Cass. civ. n. 595/1993
In tema di azione di disconoscimento della paternità da parte del marito (art. 244, secondo comma, c.c.), la dichiarazione della madre di nascita del figlio, appresa dal marito in occasione di un suo ritorno, anche se temporaneo, nel luogo di nascita del figlio — ancorché tale dichiarazione venga effettuata in occasione del giudizio di separazione personale, al fine di ottenere dal marito un contributo per il mantenimento del figlio — integra quella notizia della nascita avuta al momento del ritorno nel luogo di nascita del disconoscendo, idonea a far decorrere il termine annuale per la proposizione dell'azione di disconoscimento, senza che tale momento possa essere spostato a quello successivo in cui il marito ottiene l'estratto dell'atto di nascita dal quale risulti a lui attribuita la paternità, in quanto la legge fa decorrere il termine dalla mera notizia, che è sufficiente ad onerare l'attore delle ulteriori indagini per accertare la sussistenza degli altri presupposti per l'esercizio dell'azione.
Cass. civ. n. 5626/1990
Per effetto della sentenza della Corte costituzionale n. 134 del 1985, il termine annuale per la proposizione dell'azione di disconoscimento della paternità previsto dall'art. 244, secondo comma, c.c. decorre, in caso di adulterio, dal giorno della scoperta dell'adulterio stesso, anziché da quello della nascita del figlio, nell'ipotesi in cui detta scoperta sia avvenuta successivamente alla nascita mentre la decorrenza del termine resta quella fissata nel testo del citato art. 244, secondo comma nella diversa ipotesi in cui la conoscenza dell'adulterio si sia verificata in epoca anteriore a tale evento.
Cass. civ. n. 6716/1987
Il termine di decadenza di un anno per l'azione di disconoscimento della paternità comincia a decorrere, ai sensi dell'art. 244, secondo comma, c.c. dal giorno della nascita del figlio qualora l'attore si trovasse nel luogo della nascita al momento in cui ebbe a verificarsi tale evento oppure dal suo ritorno nel luogo di nascita del figlio o nel luogo della residenza familiare.
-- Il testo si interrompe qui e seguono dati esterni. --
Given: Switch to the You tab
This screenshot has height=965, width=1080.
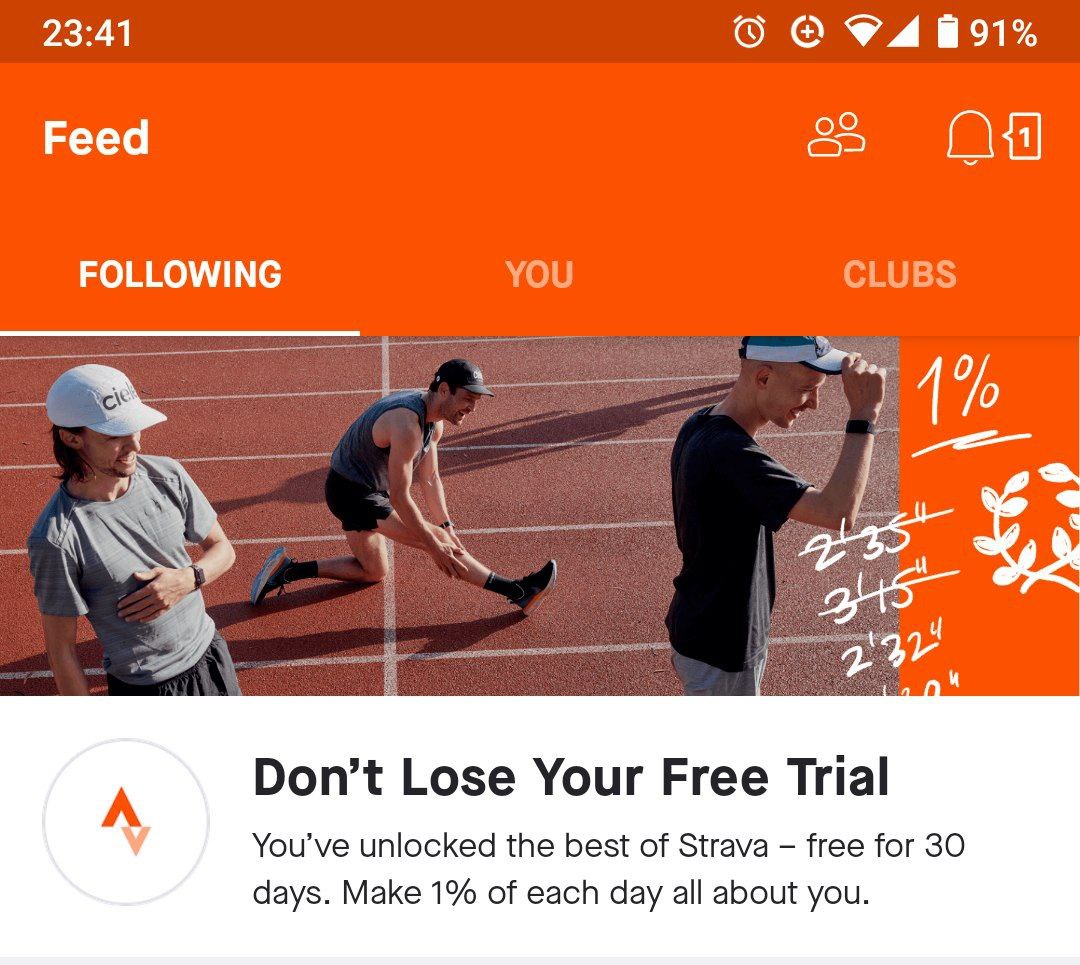Looking at the screenshot, I should coord(539,274).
In ogni altra ipotesi, non essendo operante alcuna presunzione di conoscenza, il termine incomincia a decorrere dal giorno in cui l'attore ha avuto notizia della nascita, con la conseguenza che viene a gravare sulla parte che ha eccepito la decadenza l'onere di provare che l'azione di disconoscimento è stata proposta dopo il decorso dei termine.
Cass. civ. n. 2468/1975
Il termine fissato dall'art. 244 c.c. per l'azione di disconoscimento della paternità, ha natura sostanziale e non processuale, al pari di ogni altro termine previsto a pena di decadenza per la proposizione dell'azione giudiziaria, e non è, pertanto, soggetto alla sospensione durante il periodo feriale, disposta dall'art. 1 della L. 7 ottobre 1969, n. 742, con riferimento ai soli termini processuali.